The only expansion choice that wouldn't involve a gamble in these economic times would be to not to expand at all, but the MLS Board of Governors and the league's Expansion Committee are forging ahead.
By selecting Portland as its second expansion team for the 2011 season and 18th member, MLS officials have reiterated their belief in their league and sport as a growth industry. They've also added another gazillionaire, or rather several of them, to the league's list of investors, as Merritt Paulson and his father, former U.S. Treasury Secretary Henry Paulson, are backing the Portland bid.
The Vancouver lineup - software moguls Greg Kerfoot, Steve Luzco and Jeff Mallett and NBA star Steve Nash - is well-heeled as well. Their team will play in a cavernous B.C. Place (capacity 60,000) until, and if, a waterfront stadium proposal is revived, which contradicts somewhat the MLS checklist for expansion candidates.
The league wants viable stadiums in attractive markets, yes, but what it can't do without are very committed, very rich investors. There are pitfalls inherent in so rapid a rate of expansion, yet by adding three teams, including 2009 debutant Seattle, in as many years MLS has filled a vacuum left when the NASL teams departed in the 1980s. It has also ramped up its intensity by reviving a few of the most passionate rivalries from that era.
Players from those three teams will tell of memorable moments when the Timbers, Whitecaps and Sounders clashed on the fields. So, too, will the fans, as did two men wearing NASL Sounders gear told me when I attended a U.S. qualifier in Portland 12 years ago.
Whenever they drove down for a Timbers-Sounders game, they had to be careful where they parked their car near what was then called Civic Stadium near downtown. Roving gangs of Portland fans would look for cars with Washington license plates, and fiendishly slap Timbers bumper stickers all over the windshield and rear window.
Since games were often played at night, their quandary was whether to find a place to stay, or scrape enough of the windshield clean to drive back in the dark, and often in the rain. More than once, they said, they trundled back up Interstate 5: driver sticking his head out his window and the front-seat passenger doing the same so they could see enough of the road to stay on it.
That's probably not what commissioner Don Garber and other league officials specifically had in mind when they pondered whether the Northwest can support one, two, or three teams, but a light bulb went off over their heads last year when 2,000 Toronto fans made the trek to Columbus and swathed sections of the Crew's black-and-gold facility with red.
(Remember how infuriated Fire fans had been in 2007 when they couldn't get more than a few hundred tickets for a game at BMO Field? They took it very personally yet eventually had to accept the fact there weren't many tickets available due to the rabid support of TFC's Red Army.)
The wealth of Kerfoot and his partners drove MLS to regard Vancouver highly as an expansion option several years ago but a political logjam regarding the waterfront project stalled their ambitions as other bidders received approval.
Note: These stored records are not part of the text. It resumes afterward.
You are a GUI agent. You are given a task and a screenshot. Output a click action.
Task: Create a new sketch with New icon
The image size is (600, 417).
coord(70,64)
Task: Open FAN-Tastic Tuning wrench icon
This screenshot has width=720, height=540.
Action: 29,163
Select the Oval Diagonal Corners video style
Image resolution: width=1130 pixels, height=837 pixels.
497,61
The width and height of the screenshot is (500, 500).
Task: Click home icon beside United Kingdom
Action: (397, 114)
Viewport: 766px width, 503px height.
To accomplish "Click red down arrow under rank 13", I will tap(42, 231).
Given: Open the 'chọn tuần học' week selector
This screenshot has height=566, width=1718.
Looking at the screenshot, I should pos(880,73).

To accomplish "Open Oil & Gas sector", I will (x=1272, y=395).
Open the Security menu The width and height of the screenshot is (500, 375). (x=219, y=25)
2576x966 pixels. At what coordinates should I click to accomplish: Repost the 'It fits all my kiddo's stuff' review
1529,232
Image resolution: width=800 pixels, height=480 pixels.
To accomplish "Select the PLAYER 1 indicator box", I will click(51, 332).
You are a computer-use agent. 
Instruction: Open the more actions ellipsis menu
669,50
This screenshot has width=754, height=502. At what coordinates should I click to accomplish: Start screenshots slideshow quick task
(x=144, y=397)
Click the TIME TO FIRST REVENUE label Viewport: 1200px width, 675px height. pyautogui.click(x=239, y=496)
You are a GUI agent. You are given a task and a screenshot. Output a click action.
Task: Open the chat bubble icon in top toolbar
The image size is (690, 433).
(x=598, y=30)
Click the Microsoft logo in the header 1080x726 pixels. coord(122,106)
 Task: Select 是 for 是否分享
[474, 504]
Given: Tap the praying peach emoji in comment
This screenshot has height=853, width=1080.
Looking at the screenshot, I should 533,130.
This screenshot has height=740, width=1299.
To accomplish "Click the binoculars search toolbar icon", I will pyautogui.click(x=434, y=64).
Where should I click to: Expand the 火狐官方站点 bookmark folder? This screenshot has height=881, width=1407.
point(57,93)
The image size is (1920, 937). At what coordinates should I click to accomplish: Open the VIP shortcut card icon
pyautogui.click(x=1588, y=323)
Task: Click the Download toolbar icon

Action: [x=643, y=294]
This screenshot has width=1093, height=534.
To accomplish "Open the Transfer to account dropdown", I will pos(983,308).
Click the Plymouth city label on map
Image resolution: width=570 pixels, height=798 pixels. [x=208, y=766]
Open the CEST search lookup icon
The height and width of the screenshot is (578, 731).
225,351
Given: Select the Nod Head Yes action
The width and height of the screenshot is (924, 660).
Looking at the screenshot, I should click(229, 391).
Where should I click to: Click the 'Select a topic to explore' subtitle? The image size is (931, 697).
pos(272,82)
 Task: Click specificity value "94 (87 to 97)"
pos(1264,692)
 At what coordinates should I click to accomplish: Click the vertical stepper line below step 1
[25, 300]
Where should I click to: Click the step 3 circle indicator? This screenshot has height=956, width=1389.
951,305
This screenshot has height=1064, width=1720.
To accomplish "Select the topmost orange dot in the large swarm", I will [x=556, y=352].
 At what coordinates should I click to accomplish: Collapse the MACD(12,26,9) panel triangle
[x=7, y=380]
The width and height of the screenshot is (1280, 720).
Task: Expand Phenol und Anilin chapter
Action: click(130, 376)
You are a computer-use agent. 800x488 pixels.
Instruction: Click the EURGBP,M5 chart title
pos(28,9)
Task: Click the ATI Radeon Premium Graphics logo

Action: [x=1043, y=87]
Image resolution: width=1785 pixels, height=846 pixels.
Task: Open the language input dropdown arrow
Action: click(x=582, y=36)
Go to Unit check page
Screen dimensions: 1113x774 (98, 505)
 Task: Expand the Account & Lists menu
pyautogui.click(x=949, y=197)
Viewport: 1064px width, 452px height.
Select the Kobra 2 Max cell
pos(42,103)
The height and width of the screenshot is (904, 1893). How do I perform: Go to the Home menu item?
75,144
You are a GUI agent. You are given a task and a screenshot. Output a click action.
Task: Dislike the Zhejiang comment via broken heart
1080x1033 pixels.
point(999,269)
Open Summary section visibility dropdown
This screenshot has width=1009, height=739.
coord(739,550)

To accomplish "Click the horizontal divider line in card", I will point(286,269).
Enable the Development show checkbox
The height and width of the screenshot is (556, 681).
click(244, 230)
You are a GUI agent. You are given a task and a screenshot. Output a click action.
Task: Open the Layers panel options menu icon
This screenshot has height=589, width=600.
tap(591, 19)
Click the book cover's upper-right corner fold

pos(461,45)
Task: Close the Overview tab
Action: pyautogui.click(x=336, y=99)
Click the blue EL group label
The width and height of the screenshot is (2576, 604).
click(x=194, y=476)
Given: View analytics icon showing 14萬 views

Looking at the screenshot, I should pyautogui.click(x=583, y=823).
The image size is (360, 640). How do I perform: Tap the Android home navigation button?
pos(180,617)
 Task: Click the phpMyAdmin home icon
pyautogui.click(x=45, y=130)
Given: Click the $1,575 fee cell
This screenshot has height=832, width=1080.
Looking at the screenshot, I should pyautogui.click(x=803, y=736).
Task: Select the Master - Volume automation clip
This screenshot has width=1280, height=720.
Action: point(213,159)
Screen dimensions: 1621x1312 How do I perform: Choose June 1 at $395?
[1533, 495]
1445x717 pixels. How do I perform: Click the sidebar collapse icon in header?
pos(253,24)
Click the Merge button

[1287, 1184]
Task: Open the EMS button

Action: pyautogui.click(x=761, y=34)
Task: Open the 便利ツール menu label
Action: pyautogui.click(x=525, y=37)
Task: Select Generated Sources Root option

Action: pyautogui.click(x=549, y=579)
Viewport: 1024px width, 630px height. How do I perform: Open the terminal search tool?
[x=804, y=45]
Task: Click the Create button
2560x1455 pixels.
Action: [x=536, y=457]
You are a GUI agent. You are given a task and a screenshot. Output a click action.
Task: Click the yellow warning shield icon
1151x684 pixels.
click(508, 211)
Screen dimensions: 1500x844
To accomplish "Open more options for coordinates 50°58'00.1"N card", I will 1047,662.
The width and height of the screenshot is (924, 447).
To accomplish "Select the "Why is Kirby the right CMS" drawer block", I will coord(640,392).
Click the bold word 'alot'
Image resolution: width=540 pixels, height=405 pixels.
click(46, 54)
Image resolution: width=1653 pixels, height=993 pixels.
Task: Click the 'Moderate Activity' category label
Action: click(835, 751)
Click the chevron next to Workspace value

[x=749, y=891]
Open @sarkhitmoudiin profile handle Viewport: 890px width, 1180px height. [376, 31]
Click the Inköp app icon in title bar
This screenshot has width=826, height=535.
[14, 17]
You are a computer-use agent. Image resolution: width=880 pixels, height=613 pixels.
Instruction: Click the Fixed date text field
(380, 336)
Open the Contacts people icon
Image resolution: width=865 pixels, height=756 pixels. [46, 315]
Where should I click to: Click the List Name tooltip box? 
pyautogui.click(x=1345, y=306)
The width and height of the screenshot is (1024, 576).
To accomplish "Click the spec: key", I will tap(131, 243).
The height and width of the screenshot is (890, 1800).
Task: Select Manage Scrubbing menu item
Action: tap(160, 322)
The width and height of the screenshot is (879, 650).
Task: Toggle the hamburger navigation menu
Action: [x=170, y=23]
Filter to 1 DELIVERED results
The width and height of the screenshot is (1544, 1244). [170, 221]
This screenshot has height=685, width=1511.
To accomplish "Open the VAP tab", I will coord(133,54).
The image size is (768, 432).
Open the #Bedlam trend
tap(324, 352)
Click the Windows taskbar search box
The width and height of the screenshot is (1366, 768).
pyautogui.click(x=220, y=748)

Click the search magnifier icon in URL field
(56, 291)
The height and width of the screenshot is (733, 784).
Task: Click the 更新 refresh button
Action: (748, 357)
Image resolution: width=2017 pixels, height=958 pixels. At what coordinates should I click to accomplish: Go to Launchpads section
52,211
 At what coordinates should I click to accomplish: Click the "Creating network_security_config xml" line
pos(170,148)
It took Dave Checketts only four seasons to get his Rio Tinto Stadium up and running, and Toronto's role as a host of the FIFA U-20 World Cup plus the power of Maple Leaf Sports & Entertainment.
Yet in the past 18 months several pieces fell into place: Vancouver, which was awarded the 2010 Winter Olympics in 2003, announced plans for an extensive renovation of B.C. Place as part of the bid; Toronto opened to raucous sellout crowds, and Seattle fans began snapping up season tickets at a remarkable rate within days of the official announcement in September 2007.
In the case of Portland and the Paulsons, several obstacles stood in their way. Despite hosting that World Cup qualifier and several 1999 Women's World Cup matches, Civic Stadium (now PG&E Park) was a baseball facility, and an old one at that. The city took a massive loss when it was renovated in 2003 and city officials objected to any more expenditure of public monies. Something also had to be done with the minor-league baseball team that called it home.
Unlike the teams in Toronto (MLS&E), San Jose (Oakland A's) and Seattle (Seahawks, Trailblazers), the Paulsons didn't have a powerful sports organization behind them. But they did own both local teams involved in the machinations, the USL-1 Timbers and Triple-A Beavers, which simplified somewhat the complex logistics of juggling two teams and two facilities.
Perhaps the riskiest development of the past few days is Garber proclaiming MLS will add two more teams in 2012. A source says 2013 is more likely, but either scenario is a great leap.
Disregard FIFA president Sepp Blatter's proclamation that top divisions be topped at 18 teams; such a decree can't be enforced, and to be blunt, MLS executives and investors have far more to worry about than what emanates from FIFA headquarters in Zurich.
This year, next year and the year after that, the future of American soccer is in the Northwest. A year or two later, who knows?